__Task directions__.
Write out the data below in full, please. Keep every character as given.

:: Extracted information

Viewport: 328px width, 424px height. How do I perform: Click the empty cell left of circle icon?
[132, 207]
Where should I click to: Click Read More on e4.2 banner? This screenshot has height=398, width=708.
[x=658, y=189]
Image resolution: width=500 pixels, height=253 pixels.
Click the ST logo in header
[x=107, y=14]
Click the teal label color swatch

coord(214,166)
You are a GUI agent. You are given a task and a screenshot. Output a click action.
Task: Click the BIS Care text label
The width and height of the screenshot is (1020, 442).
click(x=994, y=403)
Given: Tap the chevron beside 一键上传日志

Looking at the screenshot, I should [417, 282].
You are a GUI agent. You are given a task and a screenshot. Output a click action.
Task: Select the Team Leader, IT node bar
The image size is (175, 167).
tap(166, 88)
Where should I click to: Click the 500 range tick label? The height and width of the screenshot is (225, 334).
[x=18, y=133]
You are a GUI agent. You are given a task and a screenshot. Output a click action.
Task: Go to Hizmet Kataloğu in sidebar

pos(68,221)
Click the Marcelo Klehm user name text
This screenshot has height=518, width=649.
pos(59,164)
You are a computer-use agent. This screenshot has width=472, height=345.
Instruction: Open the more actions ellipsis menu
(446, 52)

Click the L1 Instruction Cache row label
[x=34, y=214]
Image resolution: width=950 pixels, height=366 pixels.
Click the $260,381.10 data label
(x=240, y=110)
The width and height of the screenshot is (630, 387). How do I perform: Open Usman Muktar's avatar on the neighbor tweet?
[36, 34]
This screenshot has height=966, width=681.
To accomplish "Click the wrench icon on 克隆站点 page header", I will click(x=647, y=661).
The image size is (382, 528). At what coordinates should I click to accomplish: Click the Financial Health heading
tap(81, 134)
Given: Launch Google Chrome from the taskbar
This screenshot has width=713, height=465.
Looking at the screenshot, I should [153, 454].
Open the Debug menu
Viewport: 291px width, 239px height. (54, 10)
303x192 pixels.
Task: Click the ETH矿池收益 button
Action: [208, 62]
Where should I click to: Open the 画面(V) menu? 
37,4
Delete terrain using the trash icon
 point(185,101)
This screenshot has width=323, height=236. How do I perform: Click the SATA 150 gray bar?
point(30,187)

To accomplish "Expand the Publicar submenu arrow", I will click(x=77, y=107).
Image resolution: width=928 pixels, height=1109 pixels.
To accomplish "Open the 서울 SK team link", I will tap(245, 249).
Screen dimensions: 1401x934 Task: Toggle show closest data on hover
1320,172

::::

__Response for this exercise__.
Viewport: 328px width, 424px height. How do I perform: Click the empty cell left of circle icon?
[132, 207]
Where should I click to: Click Read More on e4.2 banner? This screenshot has height=398, width=708.
[x=658, y=189]
Image resolution: width=500 pixels, height=253 pixels.
Click the ST logo in header
[x=107, y=14]
Click the teal label color swatch

coord(214,166)
You are a GUI agent. You are given a task and a screenshot. Output a click action.
Task: Click the BIS Care text label
The width and height of the screenshot is (1020, 442).
click(x=994, y=403)
Given: Tap the chevron beside 一键上传日志

Looking at the screenshot, I should [417, 282].
You are a GUI agent. You are given a task and a screenshot. Output a click action.
Task: Select the Team Leader, IT node bar
The image size is (175, 167).
tap(166, 88)
Where should I click to: Click the 500 range tick label? The height and width of the screenshot is (225, 334).
[x=18, y=133]
You are a GUI agent. You are given a task and a screenshot. Output a click action.
Task: Go to Hizmet Kataloğu in sidebar

pos(68,221)
Click the Marcelo Klehm user name text
This screenshot has height=518, width=649.
pos(59,164)
You are a computer-use agent. This screenshot has width=472, height=345.
Instruction: Open the more actions ellipsis menu
(446, 52)

Click the L1 Instruction Cache row label
[x=34, y=214]
Image resolution: width=950 pixels, height=366 pixels.
Click the $260,381.10 data label
(x=240, y=110)
The width and height of the screenshot is (630, 387). How do I perform: Open Usman Muktar's avatar on the neighbor tweet?
[36, 34]
This screenshot has height=966, width=681.
To accomplish "Click the wrench icon on 克隆站点 page header", I will click(x=647, y=661).
The image size is (382, 528). At what coordinates should I click to accomplish: Click the Financial Health heading
tap(81, 134)
Given: Launch Google Chrome from the taskbar
This screenshot has width=713, height=465.
Looking at the screenshot, I should [153, 454].
Open the Debug menu
Viewport: 291px width, 239px height. (54, 10)
303x192 pixels.
Task: Click the ETH矿池收益 button
Action: [208, 62]
Where should I click to: Open the 画面(V) menu? 
37,4
Delete terrain using the trash icon
 point(185,101)
This screenshot has width=323, height=236. How do I perform: Click the SATA 150 gray bar?
point(30,187)

To accomplish "Expand the Publicar submenu arrow", I will click(x=77, y=107).
Image resolution: width=928 pixels, height=1109 pixels.
To accomplish "Open the 서울 SK team link", I will tap(245, 249).
Screen dimensions: 1401x934 Task: Toggle show closest data on hover
1320,172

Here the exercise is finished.